[Records for this task — start]

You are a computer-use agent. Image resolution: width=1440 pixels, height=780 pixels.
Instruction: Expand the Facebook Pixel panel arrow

[Records for this task — finish]
[Records for this task — start]

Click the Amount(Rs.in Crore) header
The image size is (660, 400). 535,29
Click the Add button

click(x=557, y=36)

[Records for this task — finish]

• Exercise description
Restate word for word the entries above from the line with "You are a computer-use" through the line with "Instruction: Expand the", inclusive, leaving out everything else.

• Expected output
You are a computer-use agent. Image resolution: width=1440 pixels, height=780 pixels.
Instruction: Expand the Facebook Pixel panel arrow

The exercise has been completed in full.